JPS62106980A - Asbestosfree friction material for braking - Google Patents

Abstract

PURPOSE:To provide an asbestosfree friction material for braking with low thermal conductivity, by incorporating a mixture of metallic fiber and/or metallic powder and aramid fiber and/or aramid pulp, with a lubricant, binder, filler, etc. CONSTITUTION:Metallic fiber and/or metallic powder (e.g., steel fiber or copper powder) and aramid fiber and/or aramid pulp are mixed in a wt. ratio of 100:5-30. Then, 100-25wt% said mixture, 5-20wt% lubricant such as graphite or molybdenum disulfide, and the balance of binder (e.g., phenolic resin) and filler (e.g., barium sulfate) are mixed and molded to give the intended friction material. Because of low thermal conductivity, the resulting friction material is unnecessary to take particular countermeasures of a rise in temp. of brake fluid, such as a two-layer structure of friction pad, and provides low variation in effectiveness with temp. change.

Description

DETAILED DESCRIPTION OF THE INVENTION (Field of Industrial Application) The present invention relates to an asbestos-free friction material, specifically to an asbestos-free friction material with low thermal conductivity and excellent temperature characteristics of friction coefficient and noise resistance. It is something.

(Prior Art) Semi-metallic friction materials containing steel fibers as a fiber component are often used as asbestos-free friction materials for use in brakes for automobiles and the like.

[Problems to be solved by the invention]

This semi-metallic friction material is mainly composed of steel fibers and graphite, with a binder such as phenolic resin and fillers such as iron powder and barium sulfate, but friction materials made of semi-metallic material alone have high thermal conductivity. Therefore, a two-layer material structure using asbestos is required as a measure against brake fluid temperature.

Also, since steel fiber and graphite are used in multiple digits, 2
There was a drawback that the coefficient of friction at low temperatures such as 0 to 50'C was low.

(Means and effects for solving the problems) The present invention was made to eliminate the above-mentioned drawbacks of conventional semi-metallic friction materials. A friction material comprising aramid pulp and aramid pulp in a ratio of 100:5 to 30 in a total amount of 10 to 25% by weight, 5 to 20% by weight of a lubricant such as graphite or molybdenum disulfide, and the remainder a binder and filler. The main point is the material.

[Effect]

According to the present invention, the optimum mixing ratio of metal fibers and/or metal powder and aramid fibers and/or aramid pulp (100:5 to 30) is set, and the total amount thereof is 10 to 25% by weight in the friction material formulation.

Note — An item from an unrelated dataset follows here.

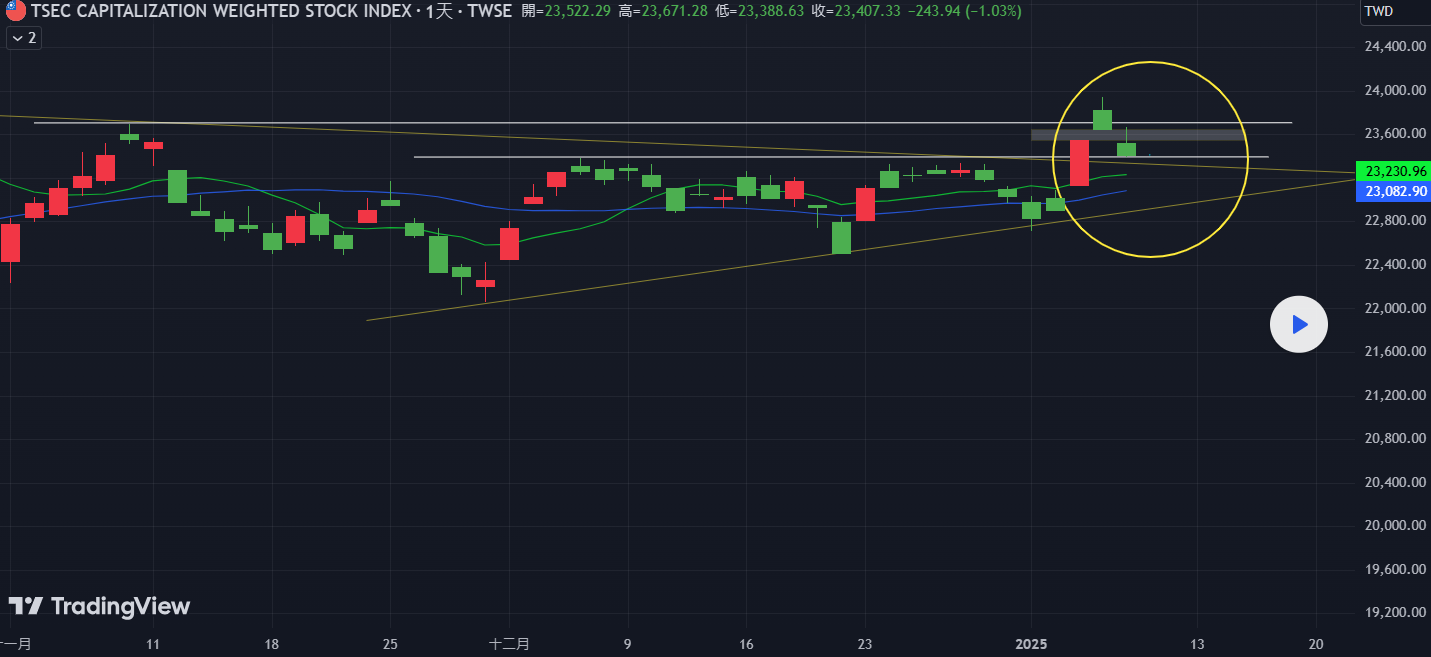Click the large red candle inside the circle
The width and height of the screenshot is (1431, 657).
(x=1079, y=162)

This makes it possible to use 5 to 20% by weight of a lubricant such as graphite, and as a result, low thermal conductivity is achieved, eliminating the need for special brake fluid temperature measures, and improving the temperature characteristics of the friction coefficient. Furthermore, noise resistance can also be improved by incorporating a fluorine-based organic substance.

The metal fibers and/or metal powder in the abrasive material of the present invention include fibers and particles of steel, copper, brass, stainless steel, and the like. The binder may be a phenol resin, and the filler may be an inorganic material such as barium sulfate, calcium carbonate, antimony sulfide, or the like, or an organic material such as rubber powder or cashew powder, which is generally used in friction materials.

[Example] The compositions of the conventional semi-metallic friction material (conventional product) and the friction material of the present invention (inventive product) shown in Table 1 were thoroughly stirred and mixed and weighed. The product was placed in a mold and molded under heat and pressure to obtain each product.

(Effects of the Invention) Each of the conventional products and the product of the present invention has a 50”
The temperature of the back metal when heated to C was measured, and the results shown in Table 2 were obtained.

A fade test was conducted to measure the maximum brake fluid temperature, backing metal temperature, and time to reach the maximum temperature, and the results shown in Table 3 were obtained.

A temperature-specific efficacy test was conducted using a meter, and the results shown in FIG. 1 were obtained.

As is clear from this, the product of the present invention has achieved lower thermal conductivity than the conventional product, and it is clear that there is no need to take special brake fluid temperature measures such as a two-layer material.

It was also observed that the effect change at each temperature was small, and the temperature characteristics of the friction coefficient were improved.

[Brief explanation of drawings]

FIG. 1 is a chart showing the results of temperature effectiveness tests for conventional products and products of the present invention. 1 False ('C) Spontaneous writing of procedural amendment) September 8, 1986

Claims (1)

[Claims] (1) Metal fiber and/or metal powder and aramid fiber and/or aramid pulp in a ratio of 100:5 to 30
A friction material characterized in that the total amount of both is 10 to 25% by weight, 5 to 20% by weight of a lubricant such as graphite or molybdenum disulfide, and the balance is a binder and a filler.